Поэзия XXII вв. не принесла ничего  существенно нового с точки зрения жанрового своеобразия, но при этом в тематике и в поэтике дескриптивной  лирики ас-Санаубари при всей  нормативности стилевых средств во многом чувствуется деформация классического канона. Аль-Мутанабби  в своих мадхах и васфах воспевал лишь могущественных покровителей, соответственно, царственных животных (например, льва),  а в своих описаниях отдавал предпочтение всему «возвышенному».

Ко времени  зрелого средневековья относится творчество и поэта хамданидского круга – ас-Санаубари, прославившегося  своими замечательными  описаниями природы.
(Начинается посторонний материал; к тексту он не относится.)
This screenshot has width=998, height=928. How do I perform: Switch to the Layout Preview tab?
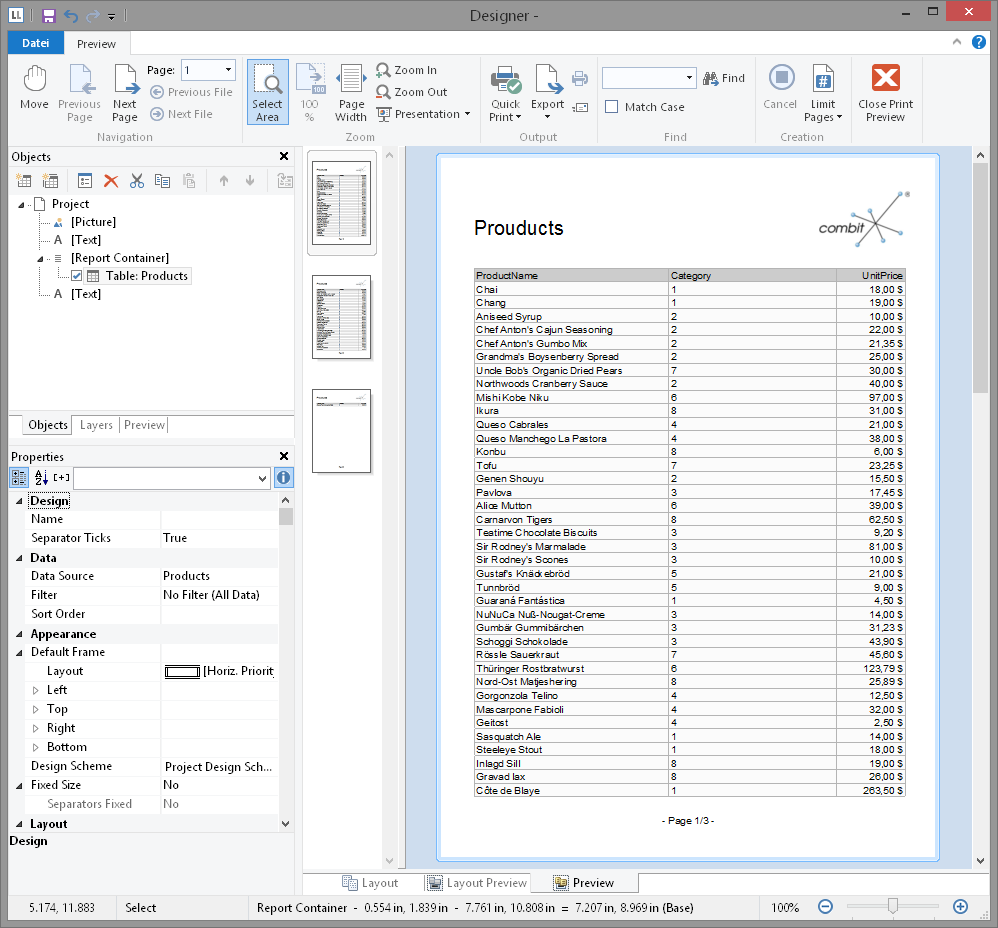[476, 883]
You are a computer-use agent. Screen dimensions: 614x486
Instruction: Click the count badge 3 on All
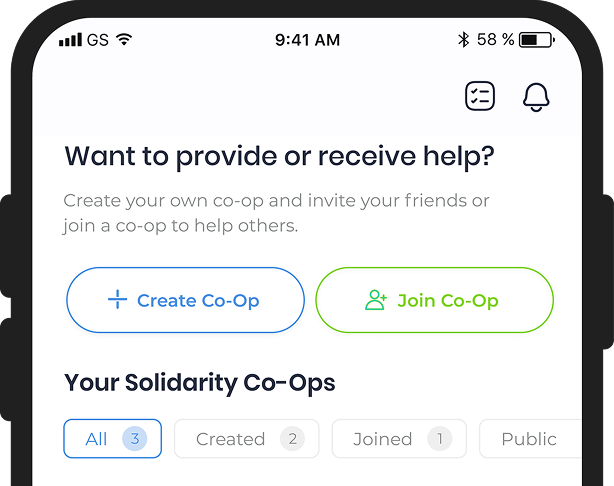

Талантливый поэт Абу Бакр Ахмад ад-Дабби, по прозвищу ас-Санаубари родился в Антиохии. Он принадлежал  литературному кружку Сайф ад-Дауля. Большую часть жизни он провел в Алеппо, где одно время был хранителем библиотеки Сайф ад-Даули и где умер в 945., примерно за два года до приезда аль-Мутанабби ко двору  хамданинского правителя. Некоторые историки литературы считают, что поэт оказал известное влияние на творчество своего прославленного современника еще в тот период, когда молодой аль-Мутанабби  скитался по Сирии. Оба поэта восхваляли в своих панегириках примерно одних и тех  же меценатов – Сайф ад-Дауля, его высокопоставленных придворных из числа сирийской знати, лиц, связанных с домом египетских Ихшидидов, оба были, равно как и их Хамданидский покровитель, поэтами шиитской ориентации, причем перу ас-Санаубари  принадлежало несколько шиитских поэм,  в которых он прославлял Али и его сына Хусейна.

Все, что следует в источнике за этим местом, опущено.